How source map resolution works

When the agent starts, one instance uploads the .map files from your build output to the HyperProbe backend. When you create a probe in VS Code pointing at a source file and line number, the backend uses the uploaded map to translate those coordinates into the compiled file and line that the running process actually executes. The agent instruments the compiled location — and the VS Code extension continues to display results in terms of the original source file.
Only one instance of the agent performs the upload. If multiple instances of your service are running, they coordinate automatically: one is designated as the uploader, the others poll until the upload is complete. This is handled entirely by the SDK — you do not need to configure it.

Prerequisites

Your build process must generate source map files (.map files) alongside your compiled output. HyperProbe requires standard V3 source maps; inline source maps embedded in the compiled file are not supported.

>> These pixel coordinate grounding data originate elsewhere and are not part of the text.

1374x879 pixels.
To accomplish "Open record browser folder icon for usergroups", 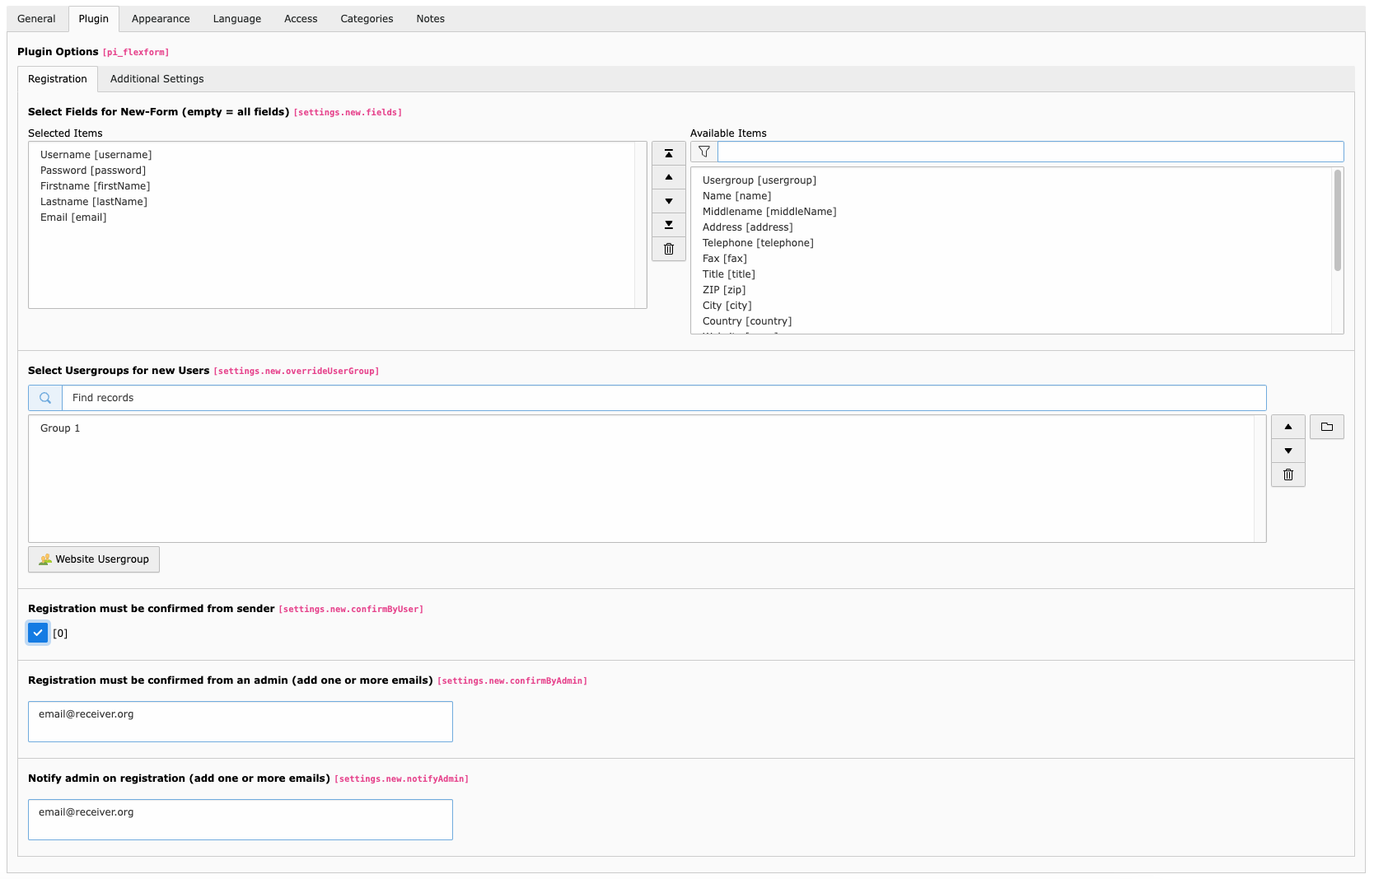I will 1326,427.
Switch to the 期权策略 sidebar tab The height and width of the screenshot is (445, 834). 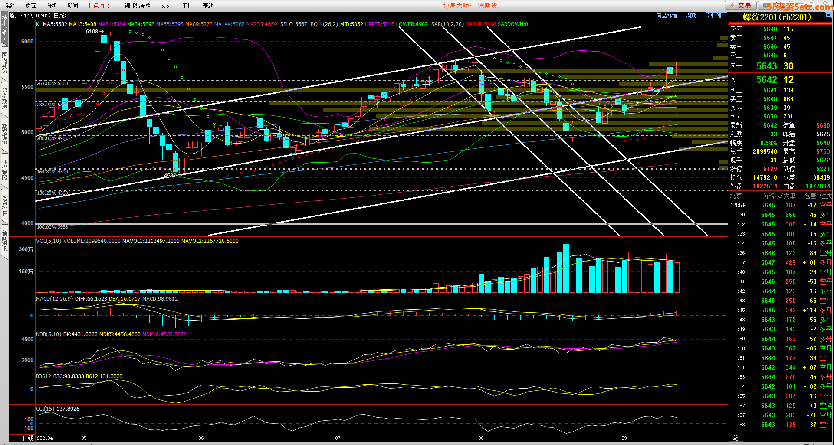pos(4,170)
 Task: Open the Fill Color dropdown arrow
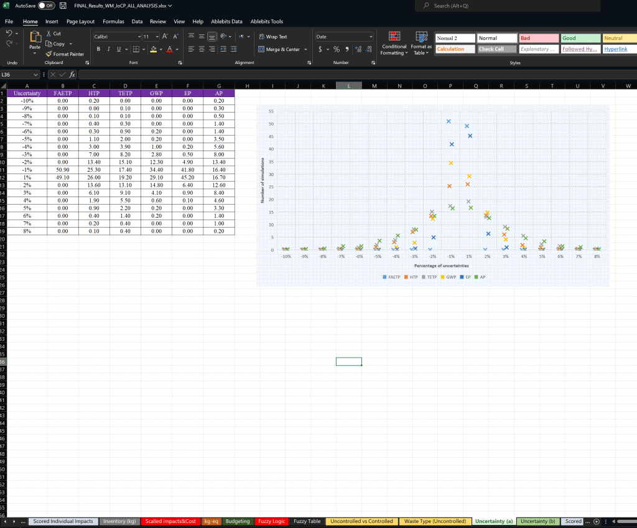click(x=160, y=49)
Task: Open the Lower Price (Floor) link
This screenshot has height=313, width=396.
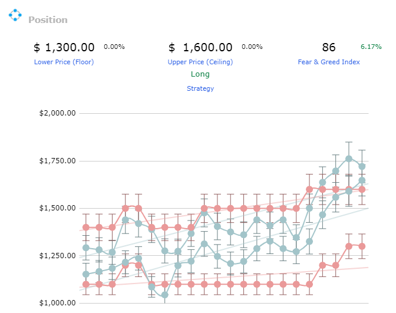Action: coord(64,62)
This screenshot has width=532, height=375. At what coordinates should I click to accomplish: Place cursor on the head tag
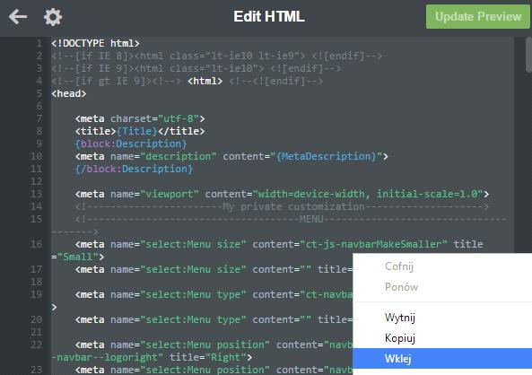pyautogui.click(x=68, y=93)
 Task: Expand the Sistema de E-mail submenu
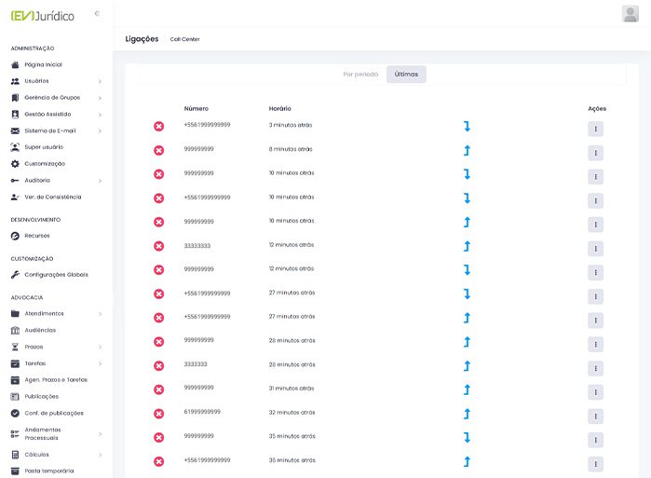point(100,130)
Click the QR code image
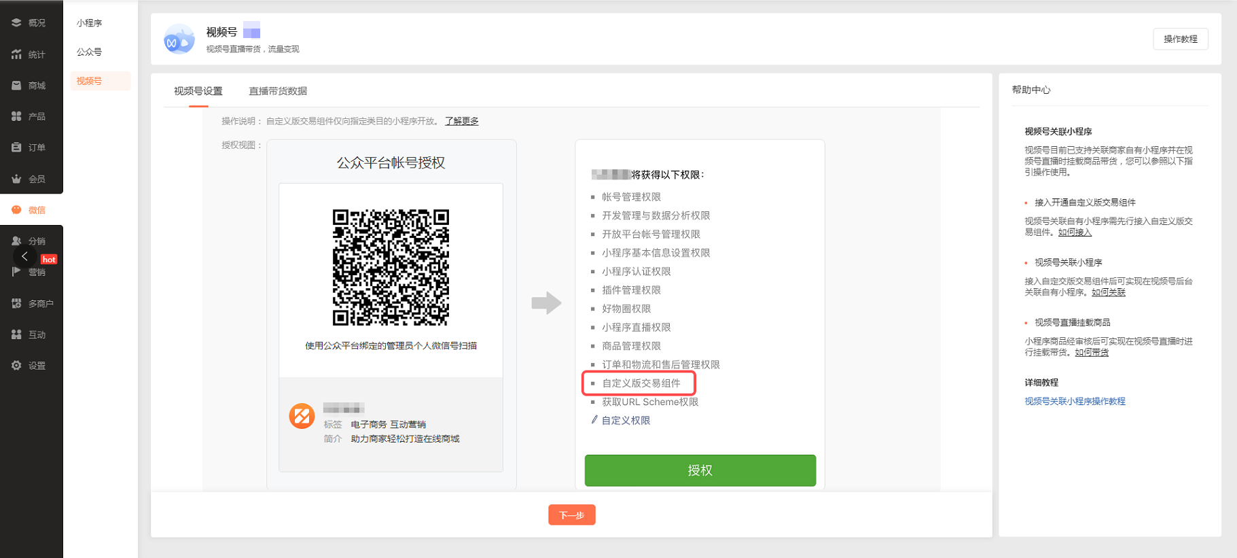The image size is (1237, 558). pyautogui.click(x=391, y=267)
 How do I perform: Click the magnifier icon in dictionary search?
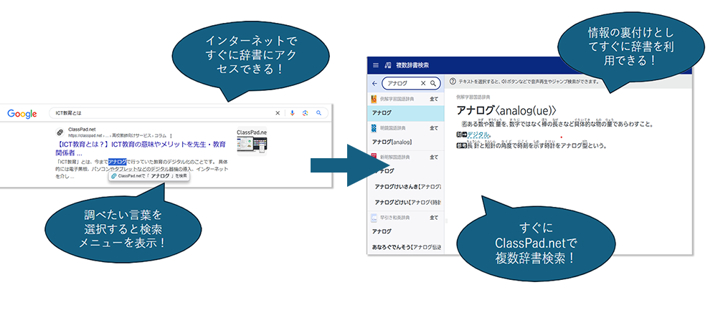(x=433, y=83)
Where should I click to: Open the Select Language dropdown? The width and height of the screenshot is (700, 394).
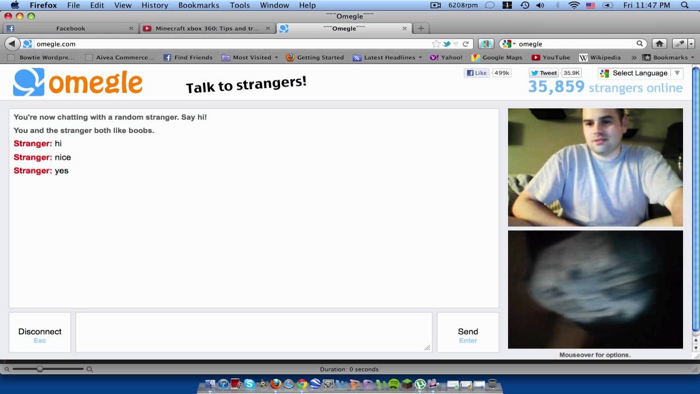point(640,73)
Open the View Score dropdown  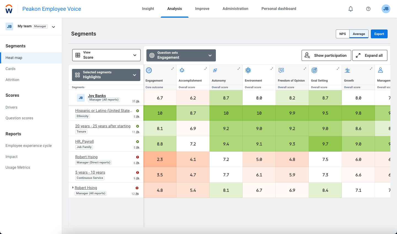[106, 55]
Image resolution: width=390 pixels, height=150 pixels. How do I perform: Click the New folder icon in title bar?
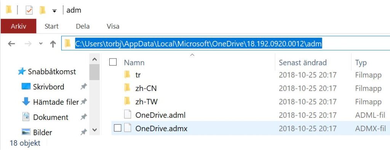pos(43,10)
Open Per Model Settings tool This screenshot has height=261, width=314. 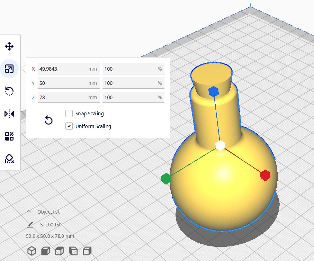[9, 136]
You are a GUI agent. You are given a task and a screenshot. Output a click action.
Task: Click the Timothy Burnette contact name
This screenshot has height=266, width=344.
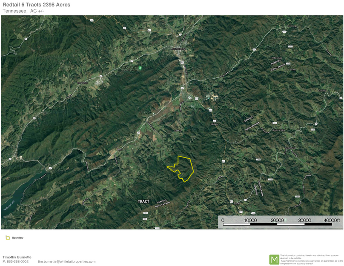tap(17, 257)
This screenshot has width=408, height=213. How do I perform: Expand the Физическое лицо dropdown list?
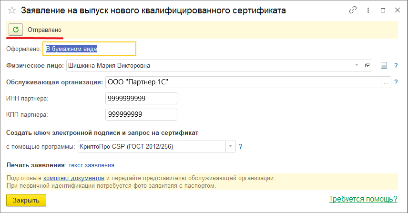[x=357, y=65]
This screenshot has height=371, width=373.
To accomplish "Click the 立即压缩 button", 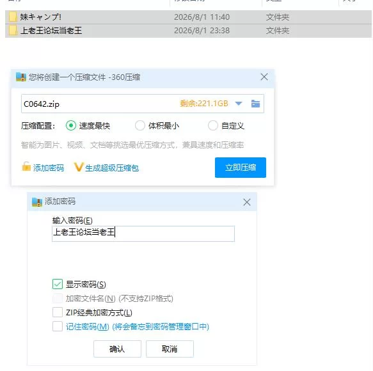I will click(x=241, y=168).
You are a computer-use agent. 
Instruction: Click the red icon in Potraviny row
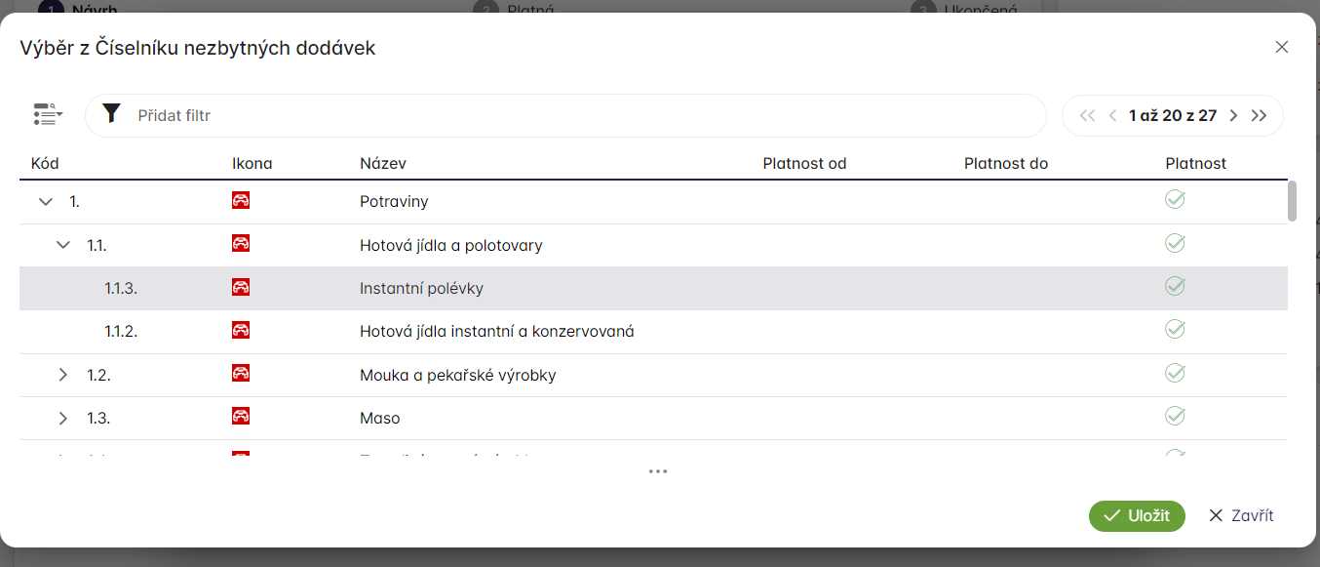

Step 1: Enable source maps in your build

Add "sourceMap": true to your tsconfig.json:
tsconfig.json
{
  "compilerOptions": {
    "target": "ES2022",
    "module": "NodeNext",
    "outDir": "./dist",
    "sourceMap": true,
    "rootDir": "./src"
  }
}
After building with tsc, each .js file in dist/ has a corresponding .js.map file. These are the files HyperProbe reads.

Step 2: Set GIT_COMMIT in your deployment

The commitSha value is required for source map resolution. It acts as a key that associates the uploaded source maps with a specific build, preventing probe coordinates from one deployment being applied to a different one. Set GIT_COMMIT in your CI/CD pipeline or deployment configuration before the process starts:
export GIT_COMMIT=$(git rev-parse HEAD)
node dist/index.js
If commitSha is missing or set to the string 'unknown', the agent will refuse to start and log a critical error. Always set GIT_COMMIT (or pass commitSha directly in the options) before deploying.

Step 3: Configure the SDK

Pass sourceMapDir and distLocation to HyperProbe.start. Both typically point to your build output directory.
src/index.ts
import { HyperProbe } from '@hyperprobe/node-sdk';

HyperProbe.start({
  serviceId: 'my-typescript-service',
  environment: 'production',
  brokerUrl: 'grpc://broker.example.com:50051',
  commitSha: process.env.GIT_COMMIT,

  sourceMapDir: './dist',  // directory where .map files are located
  distLocation: './dist',  // directory where compiled .js files are located
});
OptionEnv variableDescription
sourceMapDirHYPERPROBE_SOURCE_MAP_DIRDirectory where .map files are located. Defaults to process.cwd().
distLocationHYPERPROBE_DIST_LOCATIONDirectory where compiled .js files are located.
If sourceMapDir and distLocation are different (for example, if map files are published to a separate directory), set each path independently.

Verifying the upload

When source map upload succeeds, the agent logs the following at the hyperprobe:broker debug namespace:
hyperprobe:broker Source map upload completed.
Enable debug logging by setting the DEBUG environment variable:
DEBUG=hyperprobe:broker node dist/index.js
If the upload fails, the agent retries automatically. If another instance is already uploading, the current instance polls every 20 seconds until the upload is marked complete.

Project structure example

For a typical TypeScript project, your layout and configuration might look like this:
my-service/
├── src/
│   ├── index.ts
│   └── handlers/
│       ├── user.ts
│       └── order.ts
├── dist/
│   ├── index.js
│   ├── index.js.map
│   └── handlers/
│       ├── user.js
│       ├── user.js.map
│       ├── order.js
│       └── order.js.map
├── tsconfig.json
└── package.json
With this structure, set:
sourceMapDir: './dist',
distLocation: './dist',
When you place a probe on line 42 of src/handlers/user.ts, HyperProbe looks up the mapping in dist/handlers/user.js.map and instruments the correct line in dist/handlers/user.js.
Source maps do not need to be deployed alongside your application for production users. HyperProbe uploads them once per commit and stores them in the backend. You can strip .map files from your production Docker image after the agent has started and uploaded them, as long as the upload completes before the container is modified.